OPDRACHTEN:
1 – Noem uit het documentfragment alle lijnen waarlangs IenW haar inzet op het stimuleren van fietsgebruik uitwerkt.
2 – Herhaal letterlijk het stuk uit het documentfragment van "Het opzetten van" tot en met "wordt gemaakt? 1)".

DOCUMENTFRAGMENT:
============

Antwoorden op vragen van het lid Sienot (D66) aan de staatssecretaris van
Infrastructuur en Waterstaat en de staatssecretaris van Financiën over het stimuleren
van het fietsgebruik onder werknemers.
Vraag 1
Deelt u de opvatting dat de (elektrische) fiets voor veel mensen een gezond, duurzaam en efficiënt
alternatief is voor de auto in het woon- werkverkeer?
Vraag 2
Deelt u de mening dat zoveel mogelijk gestreefd moet worden naar het stimuleren van het
fietsgebruik onder werknemers? Zo ja, op welke manier geeft u daar met werkgevers op dit
moment uiting aan?
Antwoord 1 en 2
(Elektrisch) fietsen kan een duurzaam en efficiënt alternatief zijn voor het afleggen van zakelijke
kilometers met de auto of het openbaar vervoer. Bovendien brengt het gebruik van de fiets
gezondheidsvoordelen met zich mee. Het stimuleren van het fietsgebruik past derhalve binnen het
mobiliteitsbeleid zoals vastgelegd in het regeerakkoord. De werkgevers spelen een belangrijke rol
in het stimuleren van fietsgebruik in het woon-werkverkeer. De afgelopen jaren is bij het ministerie
van IenW met het programma Beter Benutten veel ervaring opgedaan met fietsstimulering. Deze
ervaring wil IenW gebruiken om ook de komende jaren meer forenzen op de fiets te krijgen in
samenwerking met regio’s en werkgevers. Op dit moment werkt IenW haar inzet op dit vlak uit
langs drie lijnen:
Het informeren en stimuleren van werkgevers. De ervaring uit het Beter Benutten
programma leert dat het MKB daarbij extra aandacht nodig heeft omdat zij minder goed
inzicht hebben in hun mogelijkheden.
Het opzetten van een actief netwerk van landelijke werkgevers.
Het samen met regionale overheden bevorderen van een gezonde markt voor fietsdiensten.
Vraag 3
Bent u bekend met de bevindingen van onder andere RAI Vereniging, BOVAG en Gazelle dat vier op
de tien Nederlanders bereid is om voor de fiets te kiezen als vervoersmiddel als dit voor hen fiscaal
aantrekkelijk wordt gemaakt? 1)
1) http://raivereniging.nl/pers/persberichten/2017-q1/0116-rai-vereniging-wil-aantrekkelijkereleaseregels-voor-fiets.html
Ja.
Vraag 4
Kunt u ons een afzonderlijke schatting geven van het aantal mensen dat op dit moment gebruik
maakt van een leaseregeling voor auto’s en fietsen?
In 2016 maakten ruim 720.000 mensen in privé gebruik van een door de werkgever ter beschikking
gestelde auto. Over het privégebruik van een door de werkgever ter beschikking gestelde fiets zijn
geen gegevens beschikbaar. Volgens de branche wordt er echter op dit moment zeer beperkt
gebruik gemaakt van deze regeling voor de fiets.

============

AANGELEVERDE GEGEVENS:
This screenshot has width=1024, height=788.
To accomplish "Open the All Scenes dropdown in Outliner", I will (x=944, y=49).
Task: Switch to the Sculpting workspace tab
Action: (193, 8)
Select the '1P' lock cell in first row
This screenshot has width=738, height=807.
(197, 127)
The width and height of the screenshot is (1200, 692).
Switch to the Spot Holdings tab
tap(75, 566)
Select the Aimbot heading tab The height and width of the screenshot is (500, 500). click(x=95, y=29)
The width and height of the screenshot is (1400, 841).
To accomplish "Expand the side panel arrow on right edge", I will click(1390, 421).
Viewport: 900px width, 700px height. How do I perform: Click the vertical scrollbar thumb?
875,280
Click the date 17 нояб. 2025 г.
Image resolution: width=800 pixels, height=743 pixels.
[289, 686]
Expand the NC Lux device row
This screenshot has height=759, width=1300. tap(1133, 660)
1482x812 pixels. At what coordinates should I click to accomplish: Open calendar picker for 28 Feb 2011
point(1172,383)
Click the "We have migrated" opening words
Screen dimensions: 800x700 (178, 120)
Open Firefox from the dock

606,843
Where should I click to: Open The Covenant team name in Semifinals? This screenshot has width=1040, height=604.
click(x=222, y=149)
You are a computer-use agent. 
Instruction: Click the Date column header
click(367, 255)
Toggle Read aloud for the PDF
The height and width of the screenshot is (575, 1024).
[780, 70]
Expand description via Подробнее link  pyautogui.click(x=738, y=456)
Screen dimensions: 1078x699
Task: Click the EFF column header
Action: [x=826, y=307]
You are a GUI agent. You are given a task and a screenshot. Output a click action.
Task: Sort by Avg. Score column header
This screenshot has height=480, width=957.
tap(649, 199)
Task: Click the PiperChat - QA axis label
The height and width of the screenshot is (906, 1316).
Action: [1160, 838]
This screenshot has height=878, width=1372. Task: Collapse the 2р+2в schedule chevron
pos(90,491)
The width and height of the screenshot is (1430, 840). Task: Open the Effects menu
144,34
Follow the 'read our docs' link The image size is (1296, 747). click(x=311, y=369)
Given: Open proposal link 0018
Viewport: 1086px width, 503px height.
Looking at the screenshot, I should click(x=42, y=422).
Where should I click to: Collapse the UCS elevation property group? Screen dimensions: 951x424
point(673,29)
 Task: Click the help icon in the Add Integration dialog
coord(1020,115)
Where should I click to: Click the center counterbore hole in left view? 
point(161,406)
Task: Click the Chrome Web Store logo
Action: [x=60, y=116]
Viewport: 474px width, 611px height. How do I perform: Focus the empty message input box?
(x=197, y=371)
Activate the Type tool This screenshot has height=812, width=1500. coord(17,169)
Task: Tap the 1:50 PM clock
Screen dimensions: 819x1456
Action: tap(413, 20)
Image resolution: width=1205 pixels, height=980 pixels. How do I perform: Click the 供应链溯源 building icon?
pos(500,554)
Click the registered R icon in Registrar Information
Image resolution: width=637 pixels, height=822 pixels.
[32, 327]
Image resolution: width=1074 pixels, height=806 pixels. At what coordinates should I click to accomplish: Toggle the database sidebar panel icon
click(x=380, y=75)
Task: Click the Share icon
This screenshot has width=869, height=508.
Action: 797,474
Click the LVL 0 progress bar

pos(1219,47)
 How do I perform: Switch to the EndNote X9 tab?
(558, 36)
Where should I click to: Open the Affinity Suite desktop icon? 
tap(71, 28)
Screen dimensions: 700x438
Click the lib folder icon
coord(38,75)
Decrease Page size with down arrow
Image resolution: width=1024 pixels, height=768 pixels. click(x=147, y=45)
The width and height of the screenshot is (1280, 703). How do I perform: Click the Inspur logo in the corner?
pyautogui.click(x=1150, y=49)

============

OPLOSSINGEN:
1 –
- Het informeren en stimuleren van werkgevers.
- Het opzetten van een actief netwerk van landelijke werkgevers.
- Het samen met regionale overheden bevorderen van een gezonde markt voor fietsdiensten.

2 –
Het opzetten van een actief netwerk van landelijke werkgevers.
Het samen met regionale overheden bevorderen van een gezonde markt voor fietsdiensten.
Vraag 3
Bent u bekend met de bevindingen van onder andere RAI Vereniging, BOVAG en Gazelle dat vier op
de tien Nederlanders bereid is om voor de fiets te kiezen als vervoersmiddel als dit voor hen fiscaal
aantrekkelijk wordt gemaakt? 1)